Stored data
* Begin *

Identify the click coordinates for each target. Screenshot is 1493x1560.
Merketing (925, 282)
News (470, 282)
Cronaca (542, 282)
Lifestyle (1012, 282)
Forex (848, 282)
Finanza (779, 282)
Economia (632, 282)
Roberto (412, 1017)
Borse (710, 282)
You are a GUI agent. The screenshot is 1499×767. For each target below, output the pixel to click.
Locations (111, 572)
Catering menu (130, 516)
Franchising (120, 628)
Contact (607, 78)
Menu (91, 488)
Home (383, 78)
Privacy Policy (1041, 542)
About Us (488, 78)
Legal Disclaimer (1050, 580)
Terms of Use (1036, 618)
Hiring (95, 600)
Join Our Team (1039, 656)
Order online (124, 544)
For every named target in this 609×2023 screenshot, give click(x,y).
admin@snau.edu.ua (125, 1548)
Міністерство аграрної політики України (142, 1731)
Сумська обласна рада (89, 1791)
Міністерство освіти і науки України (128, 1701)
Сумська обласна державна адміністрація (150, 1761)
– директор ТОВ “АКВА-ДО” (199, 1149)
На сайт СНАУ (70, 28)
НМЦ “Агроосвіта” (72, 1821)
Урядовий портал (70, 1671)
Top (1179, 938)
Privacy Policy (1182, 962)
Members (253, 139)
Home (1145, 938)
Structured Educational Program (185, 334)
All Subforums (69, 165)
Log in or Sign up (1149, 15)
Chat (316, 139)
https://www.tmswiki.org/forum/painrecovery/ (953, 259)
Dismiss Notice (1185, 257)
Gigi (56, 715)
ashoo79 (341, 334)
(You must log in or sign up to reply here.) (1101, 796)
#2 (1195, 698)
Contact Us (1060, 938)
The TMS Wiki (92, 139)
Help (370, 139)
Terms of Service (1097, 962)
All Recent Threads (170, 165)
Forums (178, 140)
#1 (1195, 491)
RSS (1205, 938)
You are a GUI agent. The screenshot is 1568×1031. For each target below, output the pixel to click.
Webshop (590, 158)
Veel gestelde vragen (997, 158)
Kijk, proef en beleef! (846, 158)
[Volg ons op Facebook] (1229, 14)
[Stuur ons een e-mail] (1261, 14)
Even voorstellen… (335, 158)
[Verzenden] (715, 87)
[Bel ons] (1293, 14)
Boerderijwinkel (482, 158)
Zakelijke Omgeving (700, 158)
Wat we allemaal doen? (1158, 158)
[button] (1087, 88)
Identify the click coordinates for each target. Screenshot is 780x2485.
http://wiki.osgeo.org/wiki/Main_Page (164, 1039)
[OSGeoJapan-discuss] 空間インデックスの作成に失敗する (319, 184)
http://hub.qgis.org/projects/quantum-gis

* End *

*Direction:* Output verbatim the portion of the data that begins with the line containing "#1 (1195, 491)" and ends with the line containing "[Stuur ons een e-mail] (1261, 14)", including both of those lines.

*Final result:*
#1 (1195, 491)
RSS (1205, 938)
You are a GUI agent. The screenshot is 1568×1031. For each target below, output the pixel to click.
Webshop (590, 158)
Veel gestelde vragen (997, 158)
Kijk, proef en beleef! (846, 158)
[Volg ons op Facebook] (1229, 14)
[Stuur ons een e-mail] (1261, 14)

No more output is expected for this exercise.